*** Opening of EXCERPTED DATA ***

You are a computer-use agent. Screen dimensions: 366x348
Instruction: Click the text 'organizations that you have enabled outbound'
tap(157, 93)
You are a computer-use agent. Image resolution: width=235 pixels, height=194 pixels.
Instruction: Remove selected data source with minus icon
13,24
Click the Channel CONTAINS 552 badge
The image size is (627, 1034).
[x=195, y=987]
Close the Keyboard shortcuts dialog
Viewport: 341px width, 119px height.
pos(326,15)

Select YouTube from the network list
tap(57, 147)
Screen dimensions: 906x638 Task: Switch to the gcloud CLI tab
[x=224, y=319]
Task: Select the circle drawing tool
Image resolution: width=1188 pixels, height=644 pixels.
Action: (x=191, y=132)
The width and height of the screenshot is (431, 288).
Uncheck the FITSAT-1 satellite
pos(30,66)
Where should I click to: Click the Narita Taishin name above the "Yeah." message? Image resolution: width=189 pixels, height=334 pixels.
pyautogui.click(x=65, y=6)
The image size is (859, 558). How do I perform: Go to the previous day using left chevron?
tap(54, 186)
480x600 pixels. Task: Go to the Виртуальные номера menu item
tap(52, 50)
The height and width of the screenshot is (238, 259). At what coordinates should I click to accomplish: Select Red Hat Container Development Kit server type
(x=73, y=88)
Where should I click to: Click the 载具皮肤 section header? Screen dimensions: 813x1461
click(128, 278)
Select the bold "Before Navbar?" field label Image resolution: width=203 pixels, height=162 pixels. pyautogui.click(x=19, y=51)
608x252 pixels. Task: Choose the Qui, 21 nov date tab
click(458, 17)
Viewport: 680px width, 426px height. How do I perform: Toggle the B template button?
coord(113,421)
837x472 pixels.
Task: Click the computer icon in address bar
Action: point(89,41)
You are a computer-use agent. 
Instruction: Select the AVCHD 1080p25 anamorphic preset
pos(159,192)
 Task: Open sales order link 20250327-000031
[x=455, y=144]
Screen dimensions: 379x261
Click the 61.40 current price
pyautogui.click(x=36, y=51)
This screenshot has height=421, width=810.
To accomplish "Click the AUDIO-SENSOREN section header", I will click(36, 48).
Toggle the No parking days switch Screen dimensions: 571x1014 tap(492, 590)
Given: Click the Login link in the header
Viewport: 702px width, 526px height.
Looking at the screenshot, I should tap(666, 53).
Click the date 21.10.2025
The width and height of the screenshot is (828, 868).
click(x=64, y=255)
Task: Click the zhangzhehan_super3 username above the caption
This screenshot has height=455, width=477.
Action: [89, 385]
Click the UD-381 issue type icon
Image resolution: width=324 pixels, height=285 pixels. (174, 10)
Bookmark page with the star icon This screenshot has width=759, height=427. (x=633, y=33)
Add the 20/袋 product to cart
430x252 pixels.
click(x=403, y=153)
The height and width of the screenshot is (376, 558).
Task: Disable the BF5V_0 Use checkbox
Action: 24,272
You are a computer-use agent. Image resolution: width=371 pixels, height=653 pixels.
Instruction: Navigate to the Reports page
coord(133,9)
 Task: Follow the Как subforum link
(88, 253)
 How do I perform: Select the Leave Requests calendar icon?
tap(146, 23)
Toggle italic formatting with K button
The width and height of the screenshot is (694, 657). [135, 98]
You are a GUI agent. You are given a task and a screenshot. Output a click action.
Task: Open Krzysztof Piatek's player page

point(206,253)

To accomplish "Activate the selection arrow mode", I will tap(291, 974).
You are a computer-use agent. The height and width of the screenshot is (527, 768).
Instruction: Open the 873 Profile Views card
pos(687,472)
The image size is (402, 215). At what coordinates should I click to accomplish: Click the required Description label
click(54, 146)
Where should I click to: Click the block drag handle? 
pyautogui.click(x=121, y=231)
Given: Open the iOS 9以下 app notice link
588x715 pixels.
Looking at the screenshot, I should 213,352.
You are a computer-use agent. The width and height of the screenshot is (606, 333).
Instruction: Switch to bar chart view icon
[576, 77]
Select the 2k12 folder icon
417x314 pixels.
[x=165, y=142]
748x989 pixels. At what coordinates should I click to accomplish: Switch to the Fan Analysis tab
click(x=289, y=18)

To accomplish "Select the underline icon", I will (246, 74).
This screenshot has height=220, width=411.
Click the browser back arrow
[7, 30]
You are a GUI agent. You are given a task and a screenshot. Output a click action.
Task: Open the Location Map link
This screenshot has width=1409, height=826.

*** Close of EXCERPTED DATA ***

### EXERCISE AIM
Everything above must be retyped. Keep each record exactly the same.

### ANSWER TO THIS TASK
You are a computer-use agent. Screen dimensions: 366x348
Instruction: Click the text 'organizations that you have enabled outbound'
tap(157, 93)
You are a computer-use agent. Image resolution: width=235 pixels, height=194 pixels.
Instruction: Remove selected data source with minus icon
13,24
Click the Channel CONTAINS 552 badge
The image size is (627, 1034).
[x=195, y=987]
Close the Keyboard shortcuts dialog
Viewport: 341px width, 119px height.
pos(326,15)

Select YouTube from the network list
tap(57, 147)
Screen dimensions: 906x638 Task: Switch to the gcloud CLI tab
[x=224, y=319]
Task: Select the circle drawing tool
Image resolution: width=1188 pixels, height=644 pixels.
Action: (x=191, y=132)
The width and height of the screenshot is (431, 288).
Uncheck the FITSAT-1 satellite
pos(30,66)
Where should I click to: Click the Narita Taishin name above the "Yeah." message? Image resolution: width=189 pixels, height=334 pixels.
pyautogui.click(x=65, y=6)
The image size is (859, 558). How do I perform: Go to the previous day using left chevron?
tap(54, 186)
480x600 pixels. Task: Go to the Виртуальные номера menu item
tap(52, 50)
The height and width of the screenshot is (238, 259). At what coordinates should I click to accomplish: Select Red Hat Container Development Kit server type
(x=73, y=88)
Where should I click to: Click the 载具皮肤 section header? Screen dimensions: 813x1461
click(128, 278)
Select the bold "Before Navbar?" field label Image resolution: width=203 pixels, height=162 pixels. pyautogui.click(x=19, y=51)
608x252 pixels. Task: Choose the Qui, 21 nov date tab
click(458, 17)
Viewport: 680px width, 426px height. How do I perform: Toggle the B template button?
coord(113,421)
837x472 pixels.
Task: Click the computer icon in address bar
Action: point(89,41)
You are a computer-use agent. 
Instruction: Select the AVCHD 1080p25 anamorphic preset
pos(159,192)
 Task: Open sales order link 20250327-000031
[x=455, y=144]
Screen dimensions: 379x261
Click the 61.40 current price
pyautogui.click(x=36, y=51)
This screenshot has height=421, width=810.
To accomplish "Click the AUDIO-SENSOREN section header", I will click(36, 48).
Toggle the No parking days switch Screen dimensions: 571x1014 tap(492, 590)
Given: Click the Login link in the header
Viewport: 702px width, 526px height.
Looking at the screenshot, I should tap(666, 53).
Click the date 21.10.2025
The width and height of the screenshot is (828, 868).
click(x=64, y=255)
Task: Click the zhangzhehan_super3 username above the caption
This screenshot has height=455, width=477.
Action: [89, 385]
Click the UD-381 issue type icon
Image resolution: width=324 pixels, height=285 pixels. (174, 10)
Bookmark page with the star icon This screenshot has width=759, height=427. (x=633, y=33)
Add the 20/袋 product to cart
430x252 pixels.
click(x=403, y=153)
The height and width of the screenshot is (376, 558).
Task: Disable the BF5V_0 Use checkbox
Action: 24,272
You are a computer-use agent. Image resolution: width=371 pixels, height=653 pixels.
Instruction: Navigate to the Reports page
coord(133,9)
 Task: Follow the Как subforum link
(88, 253)
 How do I perform: Select the Leave Requests calendar icon?
tap(146, 23)
Toggle italic formatting with K button
The width and height of the screenshot is (694, 657). [135, 98]
You are a GUI agent. You are given a task and a screenshot. Output a click action.
Task: Open Krzysztof Piatek's player page

point(206,253)

To accomplish "Activate the selection arrow mode", I will tap(291, 974).
You are a computer-use agent. The height and width of the screenshot is (527, 768).
Instruction: Open the 873 Profile Views card
pos(687,472)
The image size is (402, 215). At what coordinates should I click to accomplish: Click the required Description label
click(54, 146)
Where should I click to: Click the block drag handle? 
pyautogui.click(x=121, y=231)
Given: Open the iOS 9以下 app notice link
588x715 pixels.
Looking at the screenshot, I should 213,352.
You are a computer-use agent. The width and height of the screenshot is (606, 333).
Instruction: Switch to bar chart view icon
[576, 77]
Select the 2k12 folder icon
417x314 pixels.
[x=165, y=142]
748x989 pixels. At what coordinates should I click to accomplish: Switch to the Fan Analysis tab
click(x=289, y=18)

To accomplish "Select the underline icon", I will (246, 74).
This screenshot has height=220, width=411.
Click the browser back arrow
[7, 30]
You are a GUI agent. You are given a task and a screenshot. Output a click action.
Task: Open the Location Map link
This screenshot has width=1409, height=826.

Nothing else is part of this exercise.